Devenir membre: des rites d'admission bien particuliers

Que serait une société sans ses «charriages»? Ce sont des rites d’admission secrets, propres à chaque structure, dont il est impossible de connaître le déroulement exact. Deux jeunes zofingiens ont néanmoins accepté de partager quelques détails. «D’abord, on te pose des questions pendant une heure ou deux. Plus la soirée avance, plus les questions sont amusées et amusantes, si je puis dire», précise Roger. Avant d’ajouter: «Quant au charriage public, à Zofingue, c’est assez folklorique. Tu es presque complètement nu, et tu dois aller te mettre dans la rivière ou dans le lac en hiver, dans une fontaine en été, pendant que les autres récitent un texte en latin, toujours le même.»

Fabrice*, ancien étudiant en droit également rattaché à Zofingue, a eu droit à une étape plus créative en bonus: «J’ai dû donner un cours de Zumba dans la rue, en essayant de faire en sorte que dix personnes me rejoignent. Il pleuvait, j’étais tout seul en train de faire ma petite danse pendant quinze minutes.»

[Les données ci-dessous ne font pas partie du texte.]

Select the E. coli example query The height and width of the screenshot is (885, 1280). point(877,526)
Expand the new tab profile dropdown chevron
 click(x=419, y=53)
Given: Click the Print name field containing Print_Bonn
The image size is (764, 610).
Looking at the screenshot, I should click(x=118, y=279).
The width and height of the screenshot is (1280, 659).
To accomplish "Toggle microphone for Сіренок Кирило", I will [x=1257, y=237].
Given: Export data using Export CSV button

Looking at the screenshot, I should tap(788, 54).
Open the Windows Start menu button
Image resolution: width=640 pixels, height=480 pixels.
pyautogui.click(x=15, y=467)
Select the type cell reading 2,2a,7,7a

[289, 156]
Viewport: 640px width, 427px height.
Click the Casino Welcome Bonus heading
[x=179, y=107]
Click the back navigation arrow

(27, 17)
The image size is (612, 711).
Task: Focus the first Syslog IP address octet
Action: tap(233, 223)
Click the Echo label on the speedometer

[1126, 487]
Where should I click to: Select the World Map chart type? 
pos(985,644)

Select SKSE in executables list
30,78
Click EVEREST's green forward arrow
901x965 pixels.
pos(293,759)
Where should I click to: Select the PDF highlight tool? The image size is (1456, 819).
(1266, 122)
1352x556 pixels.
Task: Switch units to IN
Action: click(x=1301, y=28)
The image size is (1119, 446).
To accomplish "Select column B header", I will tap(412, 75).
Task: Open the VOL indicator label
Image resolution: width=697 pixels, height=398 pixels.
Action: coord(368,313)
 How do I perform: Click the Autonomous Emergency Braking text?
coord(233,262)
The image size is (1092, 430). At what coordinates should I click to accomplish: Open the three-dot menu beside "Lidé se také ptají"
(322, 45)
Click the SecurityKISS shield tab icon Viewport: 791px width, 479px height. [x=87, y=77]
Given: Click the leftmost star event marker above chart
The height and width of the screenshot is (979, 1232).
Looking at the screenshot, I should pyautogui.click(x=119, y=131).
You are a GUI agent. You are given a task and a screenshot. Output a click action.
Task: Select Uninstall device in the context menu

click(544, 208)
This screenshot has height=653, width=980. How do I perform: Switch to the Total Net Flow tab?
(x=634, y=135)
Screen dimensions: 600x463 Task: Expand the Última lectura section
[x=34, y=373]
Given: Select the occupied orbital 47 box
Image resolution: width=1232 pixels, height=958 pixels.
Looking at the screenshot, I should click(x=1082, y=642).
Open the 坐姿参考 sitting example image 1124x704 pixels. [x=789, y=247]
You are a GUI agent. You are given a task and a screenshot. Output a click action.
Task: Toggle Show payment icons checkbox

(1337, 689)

Se moderniser pour survivre?

Malgré l’ambiance festive - et parfois dangereuse - des bizutages, en dépit des soirées bien arrosées et de la promesse de fraternité inconditionnelle, les sociétés ont aujourd’hui du mal à se maintenir. Le nombre de participants décline. Au début des années 2000, plus de 200 sociétés pouvaient être recensées en Suisse. Mais beaucoup n’avaient déjà plus de section active. Les sociétés féminines regroupaient quant à elles à peine dix associations en 2010.

Une chute des adhésions qui rime avec perte de sens? «Le débat, l’échange d’idées et l’esprit fraternel restent les raisons d’être des sociétés d’étudiants, déclare Roger. Mais il est vrai qu’aujourd’hui, beaucoup d’autres espaces de débat existent. Et, pour être honnête, nous n’avons pas des discussions philosophiques profondes toutes les semaines.» Joachim*, l’un des rares sociétaires gauchistes de sa section, mise quant à lui sur plus de transparence et d’inclusivité pour survivre: «Je trouve qu’il est important de normaliser et de démystifier nos structures. Nous devons nous montrer plus accessibles. Nous ne faisons pas des rituels terribles avec du sang de poulet. En réalité, nous sommes juste une bande de copains». Un vision progressiste qui a, pour l’heure, mieux infusé dans les très peu nombreuses et jeunes sociétés féminines.

La perte de sens semble donc bien réelle. Mais un point commun réunit tous mes interlocuteurs: ce qu’ils aiment avant tout, c’est l’esprit fraternel. La camaraderie. Le sentiment d’acceptation, faire partie d’un groupe, d’une meute. Jamais seul, jamais perdu. Une solidarité qui n’est pas comparable à celle des associations, qui se réunissent plutôt autour d’une cause. Dans les sociétés d’étudiants, la cause, c’est les membres. C’est un entre-soi, certes. Mais un entre-soi uni coûte que coûte, flottant en marge d’un 21e siècle de plus en plus individualiste et atomisé.